** Directive **
Reproduce the following listing line for line, with no changes.

** Given data **
>>>
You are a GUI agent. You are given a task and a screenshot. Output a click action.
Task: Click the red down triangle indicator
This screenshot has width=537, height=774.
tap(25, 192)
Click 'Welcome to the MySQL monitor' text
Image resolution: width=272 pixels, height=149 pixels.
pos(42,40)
<<<
** Exercise answer **
You are a GUI agent. You are given a task and a screenshot. Output a click action.
Task: Click the red down triangle indicator
This screenshot has width=537, height=774.
tap(25, 192)
Click 'Welcome to the MySQL monitor' text
Image resolution: width=272 pixels, height=149 pixels.
pos(42,40)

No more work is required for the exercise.